I got no response from upstream yet, but I noticed this commit that was added to upstream git few hours ago: http://git.lxde.org/gitweb/?p=lxde/lxdm.git;a=commitdiff;h=e8f387089e241360bdc6955d3e479450722dcea3
I actually got a "Should be fixed in git now." response from upstream, but it ended up in my spam folder.
F-22 lxdm is so old (published more than 3 years ago) and extra check is needed (and I don't use F-22 any longer)
Created attachment 1080978 [details] Patch re-diffed for 0.4.1 (In reply to Mamoru TASAKA from comment #7) > F-22 lxdm is so old (published more than 3 years ago) and extra check is > needed (and I don't use F-22 any longer) Upstream patch applies rather cleanly to 0.4.1 in F22. Attaching re-diffed patched. Scratch build for F22 is here: http://koji.fedoraproject.org/koji/taskinfo?taskID=11372079 With the patch, X is now started with -auth argument as expected.
Making this bug public.
Mamoru, if you're going to prepare updates for F21 and F22, consider also applying the fix for bug 846086. Upstream patch for that issue is available.
lxdm-0.4.1-10.fc22 has been submitted as an update to Fedora 22. https://bodhi.fedoraproject.org/updates/FEDORA-2015-adbae85c55
lxdm-0.4.1-10.fc21 has been submitted as an update to Fedora 21. https://bodhi.fedoraproject.org/updates/FEDORA-2015-7766c0d939
F-23 is via https://bodhi.fedoraproject.org/updates/FEDORA-2015-44deee4d7a
The git version with the above fix was tagged and released as lxdm 0.5.2.
lxdm-0.4.1-10.fc21 has been pushed to the Fedora 21 testing repository.
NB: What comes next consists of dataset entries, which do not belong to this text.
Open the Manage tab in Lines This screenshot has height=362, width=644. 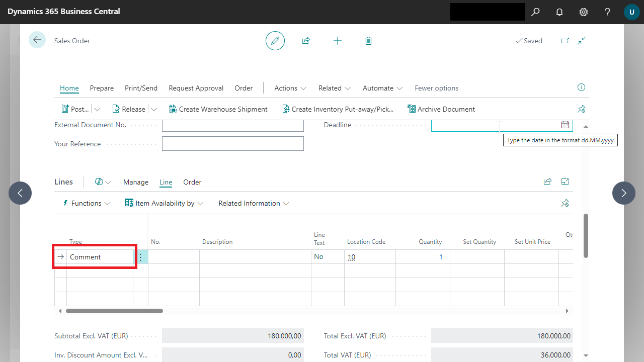pyautogui.click(x=136, y=182)
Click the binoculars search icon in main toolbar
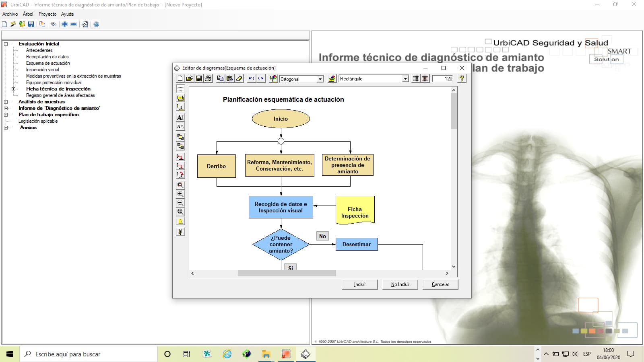The width and height of the screenshot is (644, 362). [x=53, y=24]
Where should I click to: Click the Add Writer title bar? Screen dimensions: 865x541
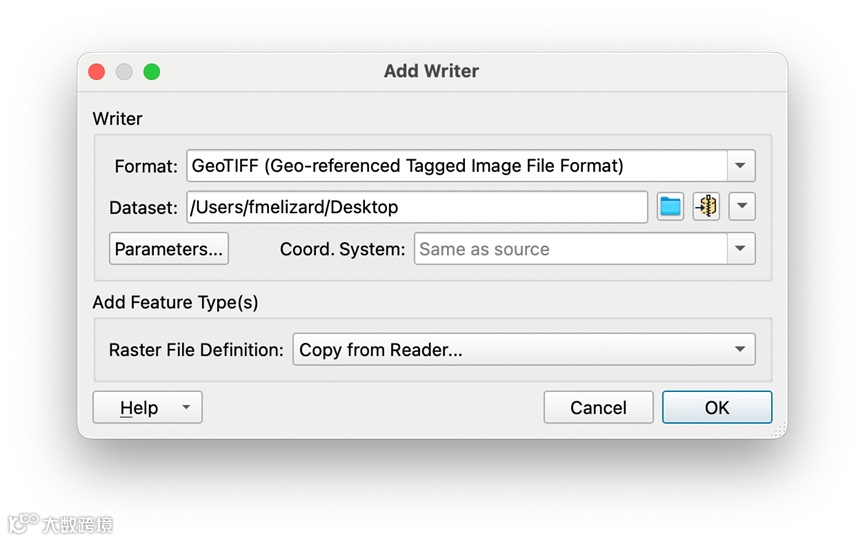coord(431,72)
If problems still persist, please make note of it in this bug report. If you want to test the update, you can install it with $ su -c 'dnf --enablerepo=updates-testing update lxdm' You can provide feedback for this update here: https://bodhi.fedoraproject.org/updates/FEDORA-2015-7766c0d939
lxdm-0.4.1-10.fc22 has been pushed to the Fedora 22 testing repository. If problems still persist, please make note of it in this bug report. If you want to test the update, you can install it with $ su -c 'dnf --enablerepo=updates-testing update lxdm' You can provide feedback for this update here: https://bodhi.fedoraproject.org/updates/FEDORA-2015-adbae85c55
lxdm-0.5.1-7.D20151007gite8f38708.fc23 has been pushed to the Fedora 23 testing repository. If problems still persist, please make note of it in this bug report. If you want to test the update, you can install it with $ su -c 'dnf --enablerepo=updates-testing update lxdm' You can provide feedback for this update here: https://bodhi.fedoraproject.org/updates/FEDORA-2015-44deee4d7a
lxdm-0.4.1-10.fc22 has been pushed to the Fedora 22 stable repository. If problems still persist, please make note of it in this bug report.
lxdm-0.4.1-10.fc21 has been pushed to the Fedora 21 stable repository. If problems still persist, please make note of it in this bug report.
lxdm-0.5.1-7.D20151007gite8f38708.fc23 has been pushed to the Fedora 23 stable repository. If problems still persist, please make note of it in this bug report.
Now NFS user is seeing bug 1283581 . I am currently thinking of reverting this. Also (perhaps) the same bug report on the upstream: http://sourceforge.net/p/lxde/bugs/786/
(In reply to Mamoru TASAKA from comment #21) > Now NFS user is seeing bug 1283581 . I am currently thinking of reverting > this. I do not think this should be made insecure by default to address some non-standard use case, where the actual root cause is not yet understood.
I'm re-closing this, as bug 1283581 is apparently getting fixed without needing to revert the fix for this issue.